-- Material shown follows --
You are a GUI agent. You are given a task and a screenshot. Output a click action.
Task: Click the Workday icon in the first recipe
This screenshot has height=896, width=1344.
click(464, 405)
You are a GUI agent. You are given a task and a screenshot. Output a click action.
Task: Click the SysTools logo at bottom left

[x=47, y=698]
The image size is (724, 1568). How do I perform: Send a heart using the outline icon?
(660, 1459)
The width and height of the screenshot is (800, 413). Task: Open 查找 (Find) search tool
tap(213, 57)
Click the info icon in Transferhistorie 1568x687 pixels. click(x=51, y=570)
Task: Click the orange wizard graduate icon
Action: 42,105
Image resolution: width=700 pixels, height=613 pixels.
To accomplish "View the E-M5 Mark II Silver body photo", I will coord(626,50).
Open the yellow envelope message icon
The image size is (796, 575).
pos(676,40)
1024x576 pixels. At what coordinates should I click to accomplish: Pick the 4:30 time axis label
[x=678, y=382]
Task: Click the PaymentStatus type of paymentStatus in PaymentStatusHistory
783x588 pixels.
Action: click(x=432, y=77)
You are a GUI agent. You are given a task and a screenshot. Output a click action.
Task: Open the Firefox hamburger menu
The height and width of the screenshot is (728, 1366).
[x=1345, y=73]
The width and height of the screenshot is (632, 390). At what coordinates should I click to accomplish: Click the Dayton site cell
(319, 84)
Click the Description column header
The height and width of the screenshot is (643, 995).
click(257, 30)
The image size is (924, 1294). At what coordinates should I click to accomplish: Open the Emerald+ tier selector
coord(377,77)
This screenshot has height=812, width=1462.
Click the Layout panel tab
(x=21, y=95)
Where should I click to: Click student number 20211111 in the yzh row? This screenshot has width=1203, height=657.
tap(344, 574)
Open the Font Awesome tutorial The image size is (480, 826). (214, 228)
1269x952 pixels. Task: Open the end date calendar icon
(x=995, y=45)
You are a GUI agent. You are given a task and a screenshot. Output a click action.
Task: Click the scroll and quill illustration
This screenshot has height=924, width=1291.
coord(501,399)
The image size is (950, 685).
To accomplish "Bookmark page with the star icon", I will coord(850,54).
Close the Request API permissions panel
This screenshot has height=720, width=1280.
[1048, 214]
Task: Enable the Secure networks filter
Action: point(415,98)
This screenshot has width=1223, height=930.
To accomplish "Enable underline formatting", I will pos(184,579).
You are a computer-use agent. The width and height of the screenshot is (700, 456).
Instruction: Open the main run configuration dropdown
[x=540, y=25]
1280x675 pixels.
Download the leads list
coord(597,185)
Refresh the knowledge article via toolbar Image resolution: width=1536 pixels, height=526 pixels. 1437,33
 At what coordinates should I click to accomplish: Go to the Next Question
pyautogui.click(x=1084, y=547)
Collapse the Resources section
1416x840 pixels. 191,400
-- Material shown concluded --
What you will do —
Output, exactly and in full, the lines from the start of the entries above through the line that contains "Close the Request API permissions panel".

Task solution —
You are a GUI agent. You are given a task and a screenshot. Output a click action.
Task: Click the Workday icon in the first recipe
This screenshot has height=896, width=1344.
click(464, 405)
You are a GUI agent. You are given a task and a screenshot. Output a click action.
Task: Click the SysTools logo at bottom left

[x=47, y=698]
The image size is (724, 1568). How do I perform: Send a heart using the outline icon?
(660, 1459)
The width and height of the screenshot is (800, 413). Task: Open 查找 (Find) search tool
tap(213, 57)
Click the info icon in Transferhistorie 1568x687 pixels. click(x=51, y=570)
Task: Click the orange wizard graduate icon
Action: 42,105
Image resolution: width=700 pixels, height=613 pixels.
To accomplish "View the E-M5 Mark II Silver body photo", I will coord(626,50).
Open the yellow envelope message icon
The image size is (796, 575).
pos(676,40)
1024x576 pixels. At what coordinates should I click to accomplish: Pick the 4:30 time axis label
[x=678, y=382]
Task: Click the PaymentStatus type of paymentStatus in PaymentStatusHistory
783x588 pixels.
Action: click(x=432, y=77)
You are a GUI agent. You are given a task and a screenshot. Output a click action.
Task: Open the Firefox hamburger menu
The height and width of the screenshot is (728, 1366).
[x=1345, y=73]
The width and height of the screenshot is (632, 390). At what coordinates should I click to accomplish: Click the Dayton site cell
(319, 84)
Click the Description column header
The height and width of the screenshot is (643, 995).
click(257, 30)
The image size is (924, 1294). At what coordinates should I click to accomplish: Open the Emerald+ tier selector
coord(377,77)
This screenshot has height=812, width=1462.
Click the Layout panel tab
(x=21, y=95)
Where should I click to: Click student number 20211111 in the yzh row? This screenshot has width=1203, height=657.
tap(344, 574)
Open the Font Awesome tutorial The image size is (480, 826). (214, 228)
1269x952 pixels. Task: Open the end date calendar icon
(x=995, y=45)
You are a GUI agent. You are given a task and a screenshot. Output a click action.
Task: Click the scroll and quill illustration
This screenshot has height=924, width=1291.
coord(501,399)
The image size is (950, 685).
To accomplish "Bookmark page with the star icon", I will coord(850,54).
Close the Request API permissions panel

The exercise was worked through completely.